Fourth, the adage in biotech, and all company formation, is to hire the best people you can. This can be hard outside of a biotech hub. To quote Jianming Li and William E. Halal, “Many biotechnology companies fail not because of bad science, but because their management personnel did not have the knowledge or skill to design and guide a complex research organization effectively” (Nat. Biotechnol. 20, BE61–BE63, 2002).

I frequently reminded myself of this as CureVac grew. I knew the key to success was going to be cooperation. When building a company, you will never have enough resources. Consequently, you will be able to make progress only when cooperating intensively with other company members and external partners. This is why you need to hire people that share this cooperative spirit.

In the beginning, a startup company is not much different from an academic work group. You need to work with the team and elevate each member according to their respective strengths. In CureVac's early days, we had just a junior staff, hungry to build something 'big'. It was only after we had significant financing that we could acquire the knowledge of expensive experts.

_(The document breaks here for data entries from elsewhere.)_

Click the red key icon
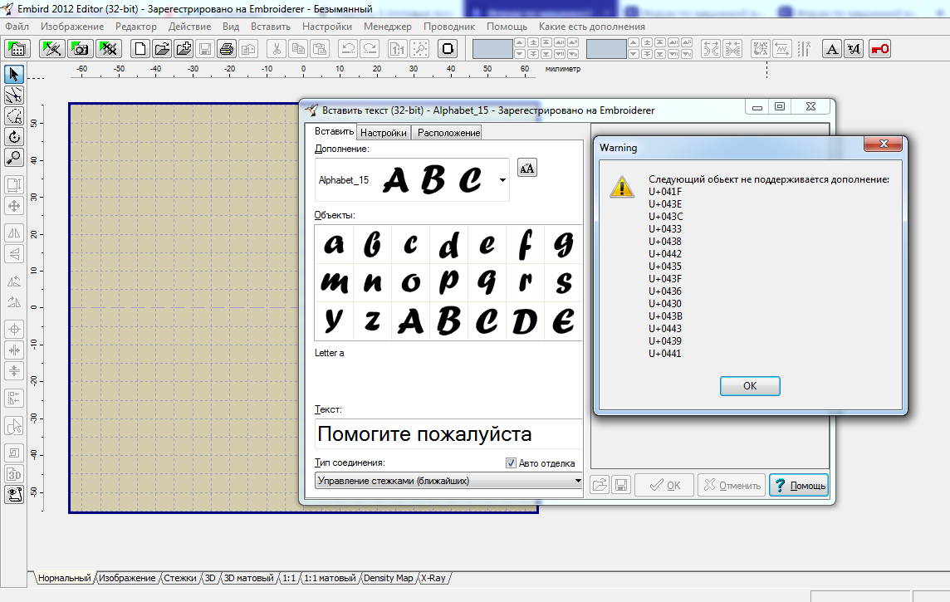This screenshot has width=950, height=602. (879, 49)
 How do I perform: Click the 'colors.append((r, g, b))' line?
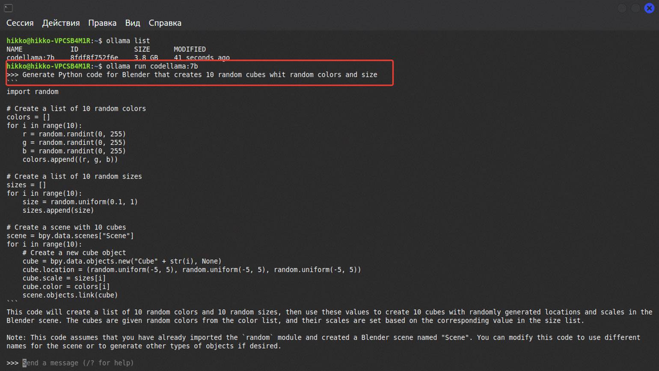[70, 159]
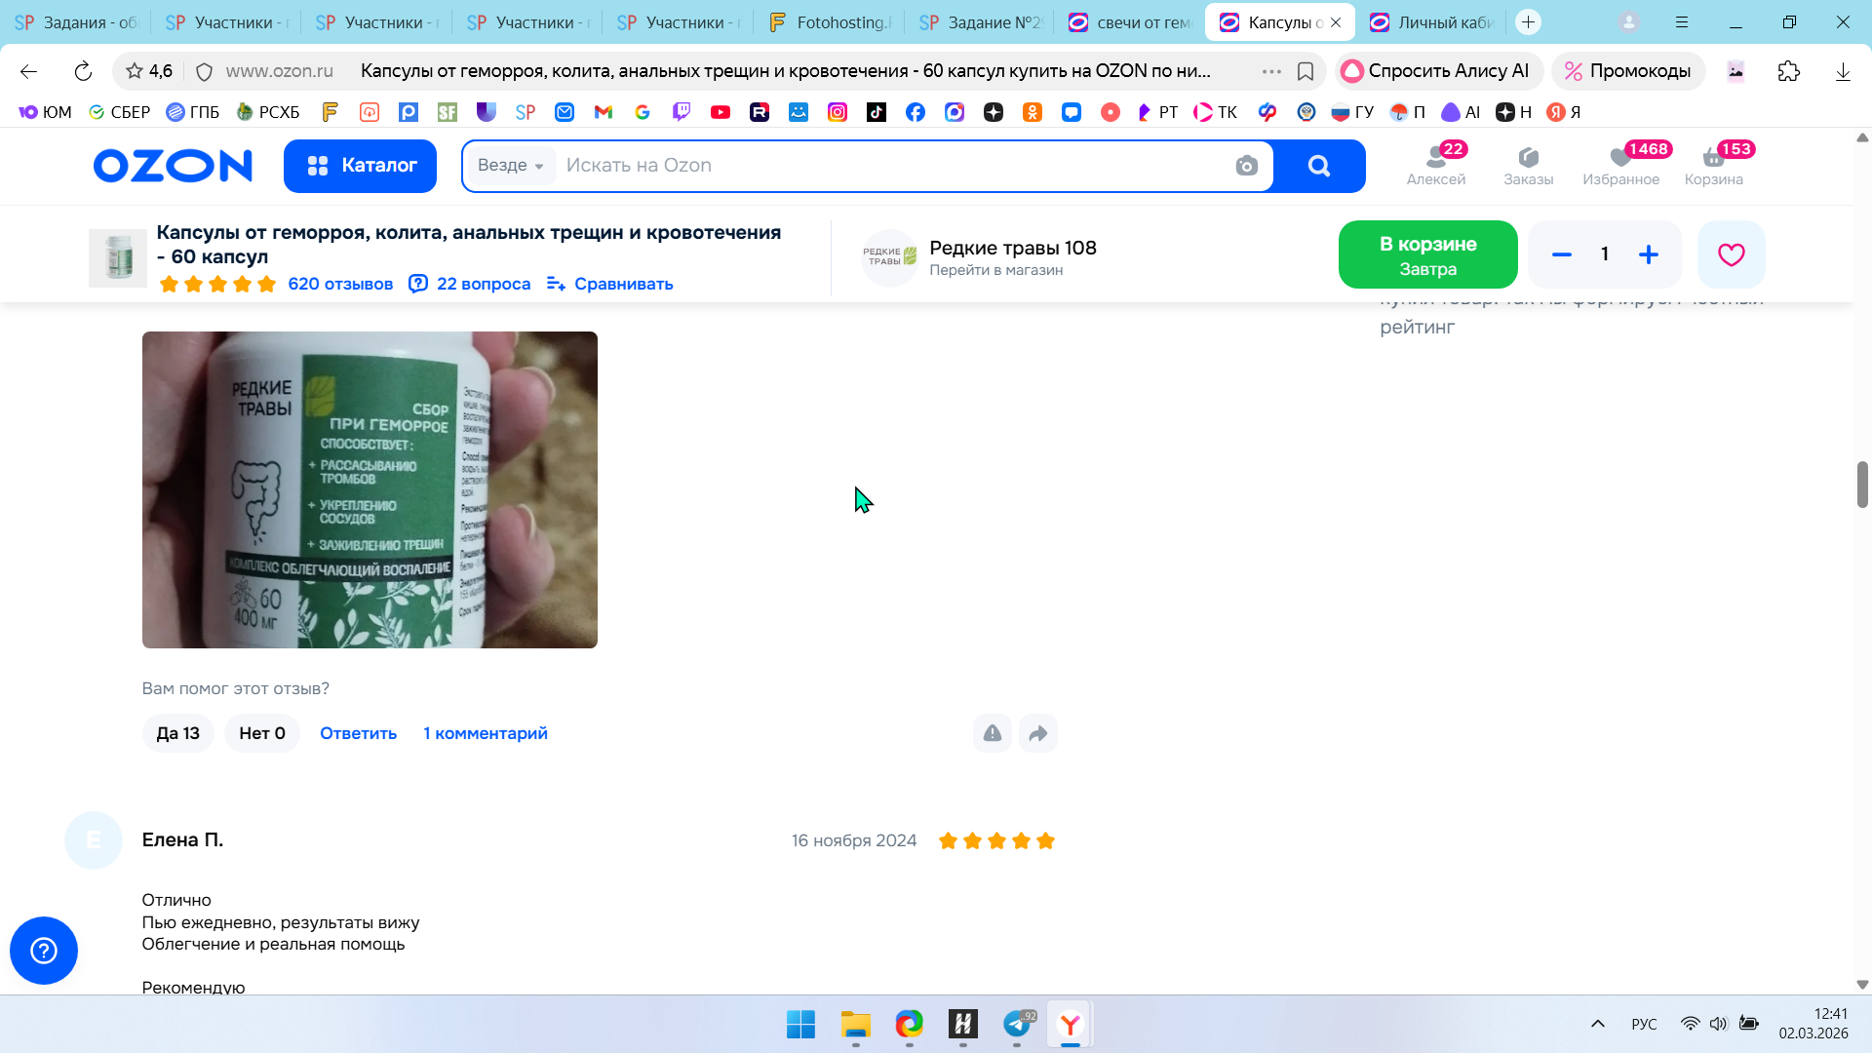Add product to favorites with heart icon
Screen dimensions: 1872x1053
coord(1731,254)
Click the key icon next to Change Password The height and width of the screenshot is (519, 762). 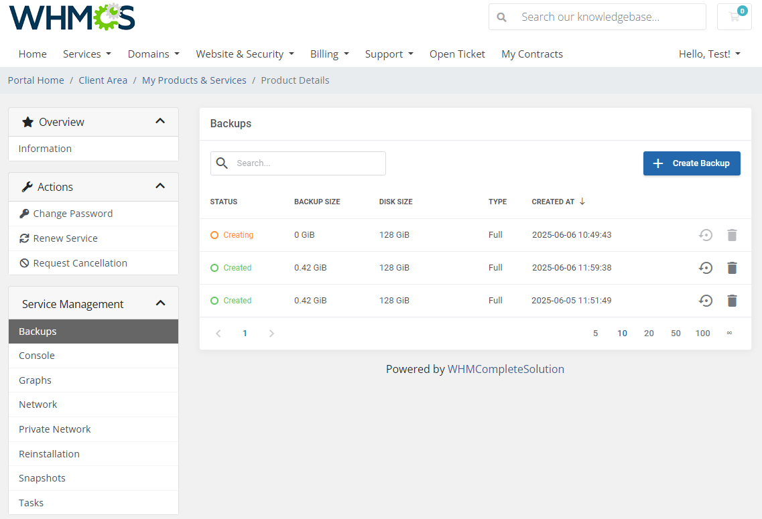(x=25, y=213)
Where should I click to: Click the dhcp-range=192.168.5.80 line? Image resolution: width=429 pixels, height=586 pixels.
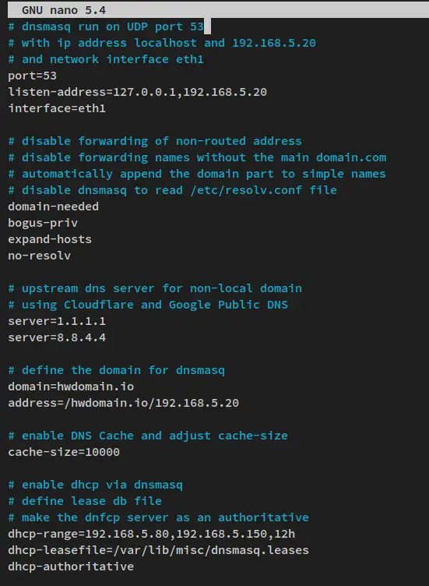tap(152, 534)
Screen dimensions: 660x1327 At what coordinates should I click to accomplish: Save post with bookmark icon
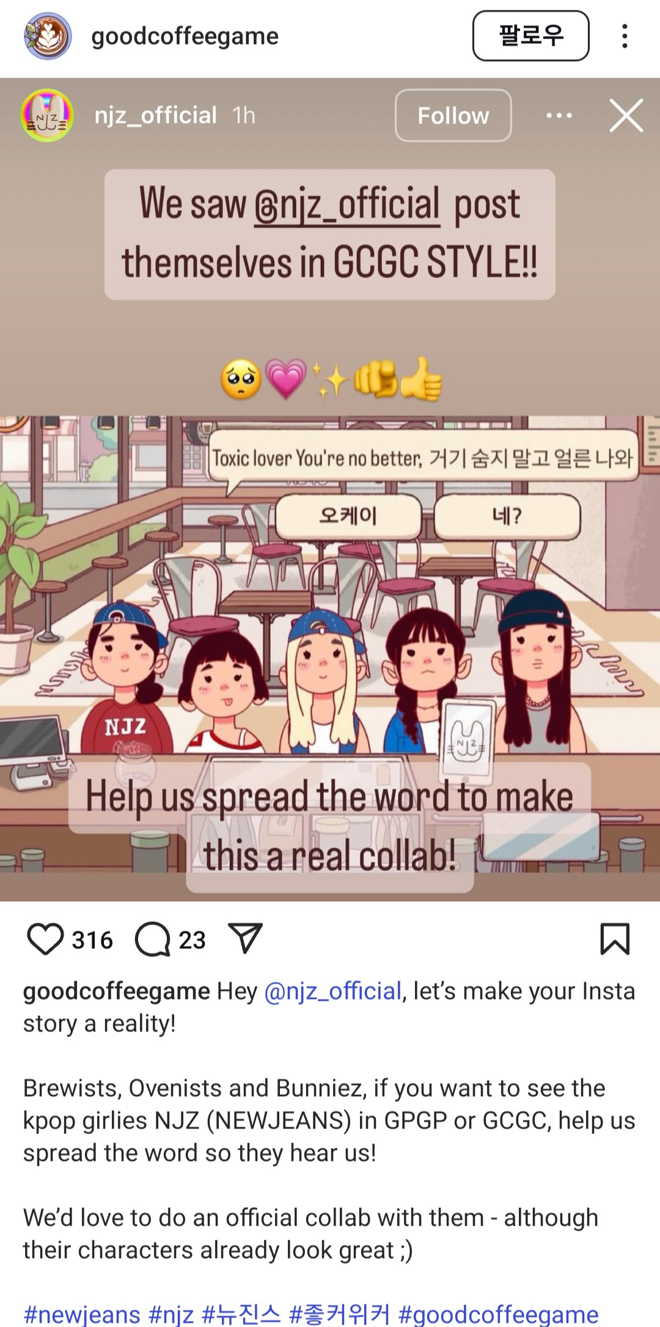[x=615, y=939]
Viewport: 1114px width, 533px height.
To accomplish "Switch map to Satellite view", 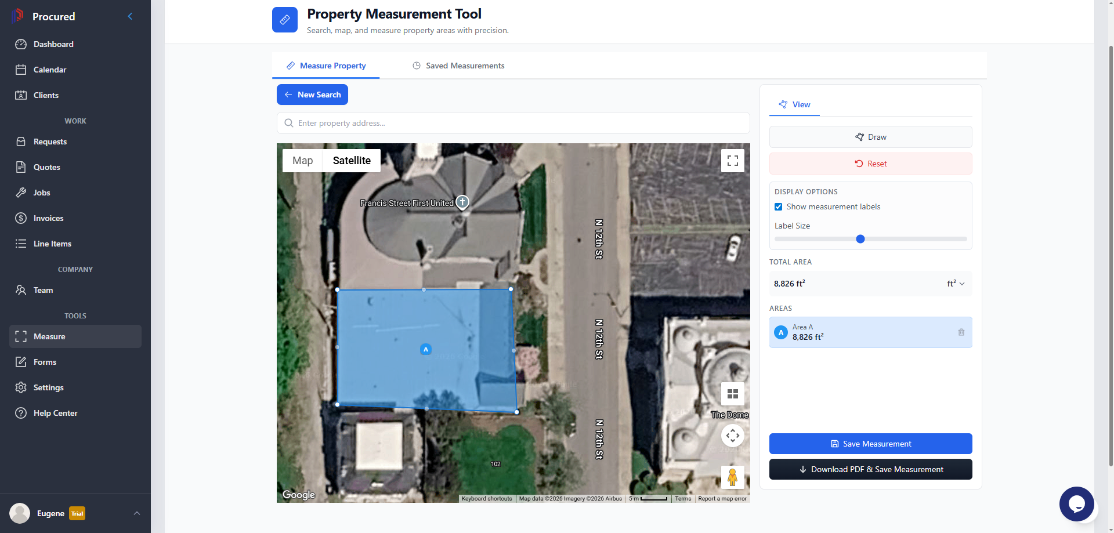I will tap(352, 161).
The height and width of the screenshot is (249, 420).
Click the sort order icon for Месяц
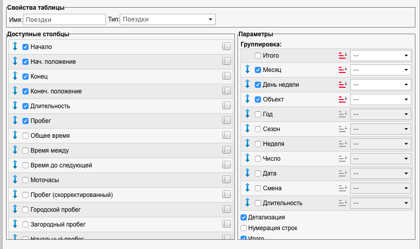pos(342,70)
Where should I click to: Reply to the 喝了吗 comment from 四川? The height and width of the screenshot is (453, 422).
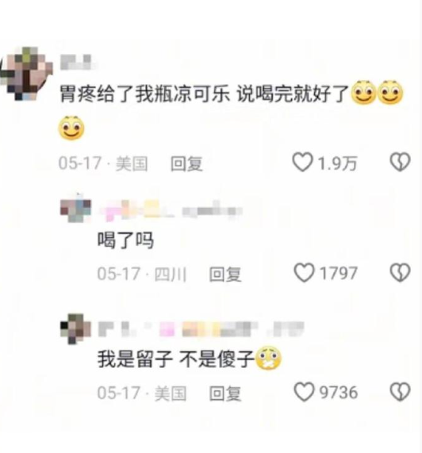click(x=225, y=274)
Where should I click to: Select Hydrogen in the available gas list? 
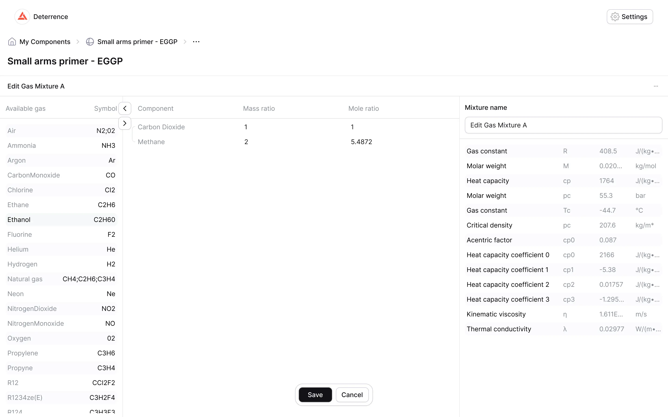point(61,264)
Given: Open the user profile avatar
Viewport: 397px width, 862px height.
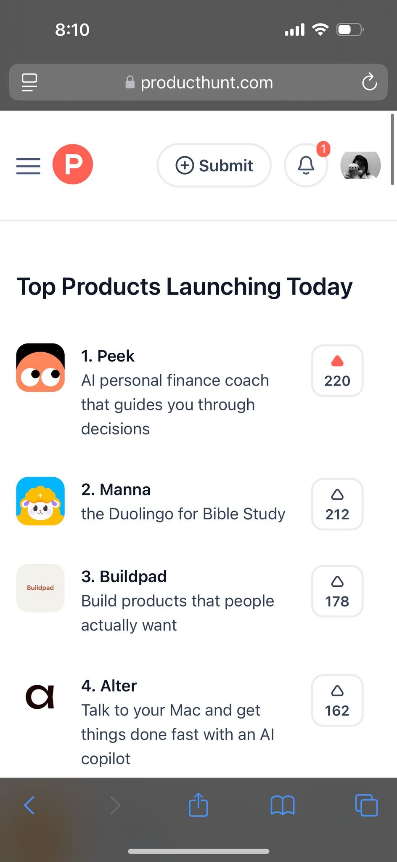Looking at the screenshot, I should tap(360, 165).
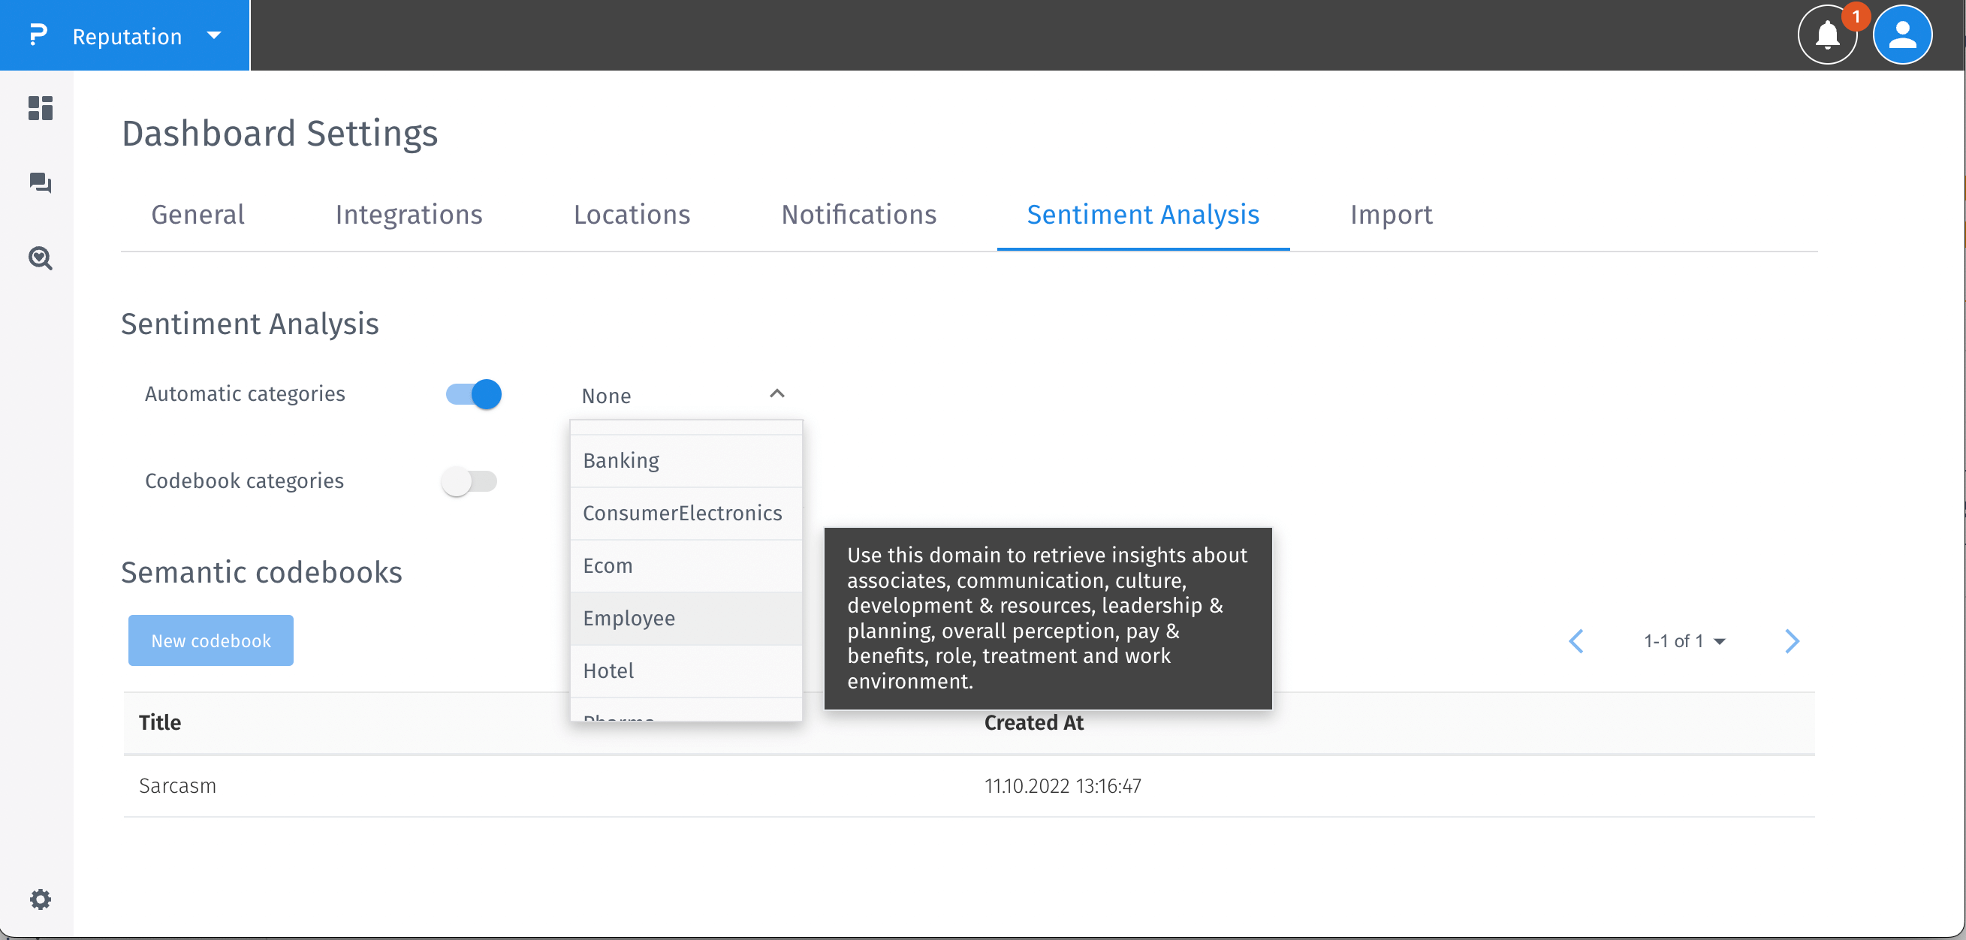Go to the previous page of codebooks
This screenshot has height=940, width=1966.
(x=1576, y=641)
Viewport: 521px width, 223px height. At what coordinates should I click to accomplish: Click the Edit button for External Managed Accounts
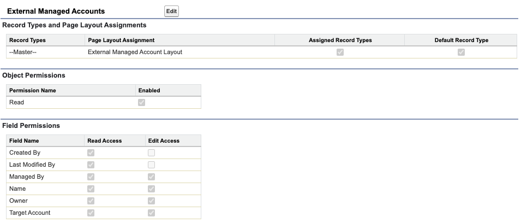(x=171, y=11)
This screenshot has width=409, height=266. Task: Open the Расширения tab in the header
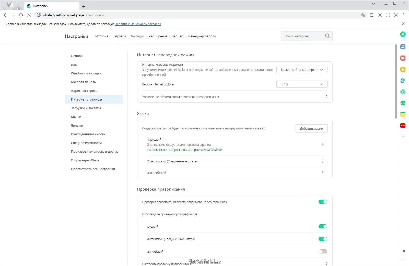(x=158, y=36)
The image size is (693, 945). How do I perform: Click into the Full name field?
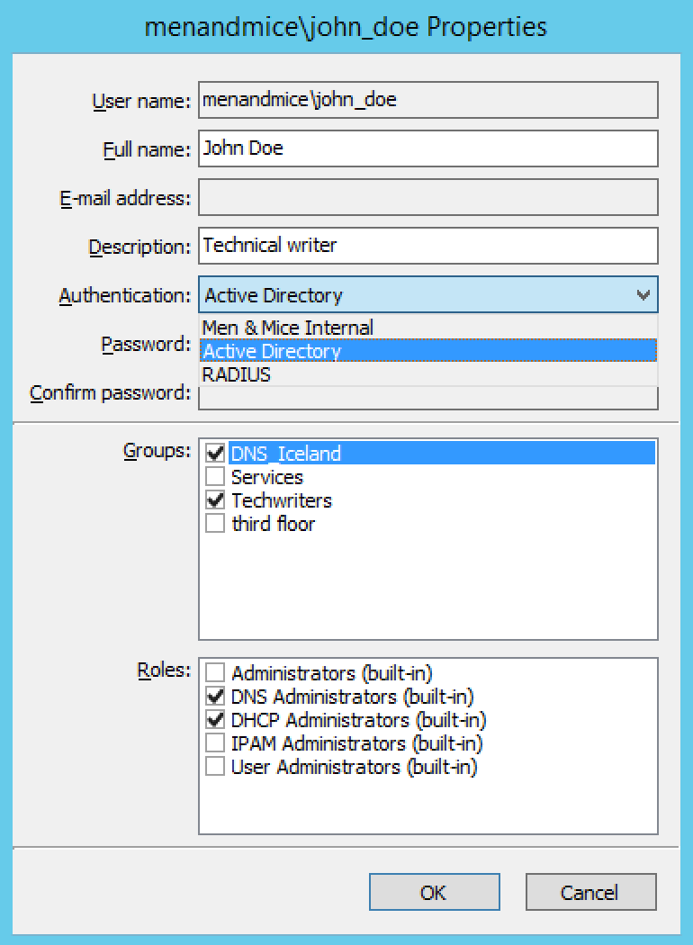click(428, 149)
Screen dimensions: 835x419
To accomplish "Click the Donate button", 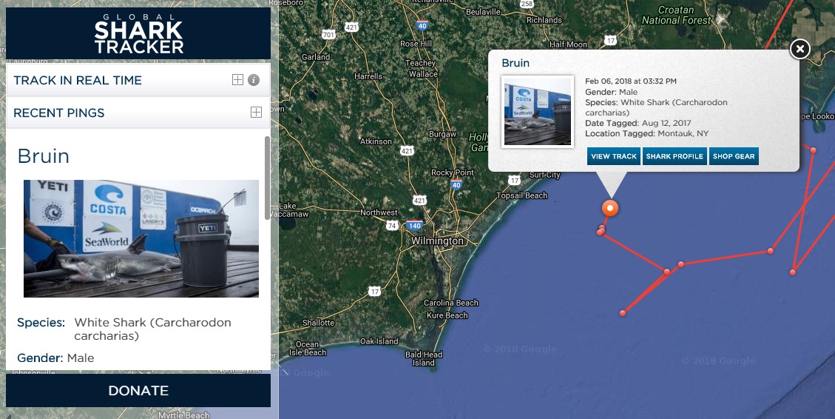I will [x=138, y=391].
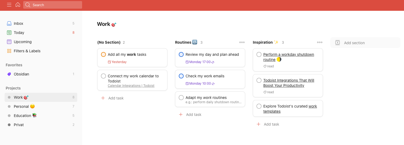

When it is time to hire from outside, the solution per se is not to just bring aboard people with big pharma experience. They are accustomed to a work environment governed by process and protocol. That sort of steady hand needs to be balanced with the faster, more adventurous mindset of staff in biotech startups.

Be prepared to reinvent yourself several times as you grow; changes to the management team should be encouraged, not avoided. This can be difficult for entrepreneur CEOs to accept because of loyalties to original team members. I have felt this myself. Instead, you must be objective in your assessment of your company, putting aside personal feelings. If personnel issues arise, act according for the needs of the company, not your wishes. You need to engage change and add new people to the management team. In these situations, it is important to communicate authentically and openly with all investors.

Once you reach a critical mass and validated technology, it is easier to find experts. One way to do this is by opening sites in hub cities. In our case, we opened a site in Frankfurt to gain clinical experts and a site in Boston to find business development specialists. It is easy to keep communication open these days, with video conferencing.

Finally, if you intend to remain CEO after launch, you will need to change as your company grows. At the onset, you first need to decide which role you would like to assume within the company. For me, being chief scientific officer was never an option; my strength lay in being a CEO rather than leading research. When you decide to be a CEO, delegate research-related topics to a dedicated colleague—heading research and being a CEO at the same time will not work out.

You might need training in management or leadership topics. Being a CEO primarily means delegating operative topics; founders that are not able to do this will fail. Moreover, you need to be honest with yourself about your skill set and the areas in which there are better qualified people than you. You then need the courage to hire those people.

I always keep in mind that a certain type of CEO is needed for every development phase of a company, and it is important to verify from time to time whether you still fit the requirements of the current (and future) development phase. For me, an important indicator is whether you still enjoy being a CEO—if you don't enjoy it anymore for a longer time period and you face some sleepless nights, it is time to consider other options. Remember, as much blood and sweat as you put into your company, the company is more than you.